08:43, January 08, 2013

Massive demand

Although illegal, there is still a massive demand for black taxis in Beijing, particularly on the rural-urban fringes where there are large communities of migrant workers and public transport is scarce.

"Licensed cab drivers sometimes refuse to pick up passengers downtown if they're going to rural areas, especially on rainy days," one black-taxi driver told China Daily as he drove from Sanlitun to Wudaokou.

"I'm always willing to do business, although some passengers are too afraid to get in my car."

The driver, who did not want to be named, said he is from Heilongjiang province and did not want to break the law.

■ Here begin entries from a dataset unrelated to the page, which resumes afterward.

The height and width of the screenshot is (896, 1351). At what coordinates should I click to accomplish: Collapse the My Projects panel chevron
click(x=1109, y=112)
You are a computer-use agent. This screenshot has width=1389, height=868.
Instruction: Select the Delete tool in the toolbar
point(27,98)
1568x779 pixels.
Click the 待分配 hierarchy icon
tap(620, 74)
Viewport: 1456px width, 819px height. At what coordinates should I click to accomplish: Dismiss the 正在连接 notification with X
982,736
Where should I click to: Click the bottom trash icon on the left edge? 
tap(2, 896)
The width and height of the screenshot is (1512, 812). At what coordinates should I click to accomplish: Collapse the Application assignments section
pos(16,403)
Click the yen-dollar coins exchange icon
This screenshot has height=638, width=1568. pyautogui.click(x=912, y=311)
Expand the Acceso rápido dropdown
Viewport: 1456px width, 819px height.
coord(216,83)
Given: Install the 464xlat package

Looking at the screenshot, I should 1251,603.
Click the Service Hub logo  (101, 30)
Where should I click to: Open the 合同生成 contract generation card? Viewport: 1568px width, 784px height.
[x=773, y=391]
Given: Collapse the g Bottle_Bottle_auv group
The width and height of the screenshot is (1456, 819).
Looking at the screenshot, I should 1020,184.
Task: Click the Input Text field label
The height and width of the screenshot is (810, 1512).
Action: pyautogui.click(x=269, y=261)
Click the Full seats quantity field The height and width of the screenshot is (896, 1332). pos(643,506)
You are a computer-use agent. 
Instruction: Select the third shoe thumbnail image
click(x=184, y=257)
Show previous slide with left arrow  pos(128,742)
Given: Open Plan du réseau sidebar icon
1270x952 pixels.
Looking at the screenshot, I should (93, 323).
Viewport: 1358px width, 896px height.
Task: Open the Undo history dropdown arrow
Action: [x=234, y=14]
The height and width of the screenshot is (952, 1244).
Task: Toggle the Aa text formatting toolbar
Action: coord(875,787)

However, like many migrants, he is barred from applying for a taxi license under city regulations, which requires all drivers to have Beijing hukou, a permanent residency permit.

Meanwhile, a genuine cabbie who gave his name as Shen said many black-taxi drivers are former license holders looking to boost their incomes.

"I pay my company more than 6,000 yuan a month (in rent), so I can only earn a little," he said. "That's why some drivers give up their jobs and turn to illegal operation."

Despite the argument made by many that black taxis fill a gap in the public transport system, legal experts largely agree they are bad for the capital.

Zhao Li, a criminal attorney with Beijing King and Bond Law Firm, said that if the supply of black taxis cannot be quickly cut, the authorities should increase the penalties for those caught behind the wheel of a black taxi.

At the moment, the maximum penalty is five years in prison and a fine.

"That is just not harsh enough, which is why so many people still go back to operating an illegal taxi even after they have been punished," he said.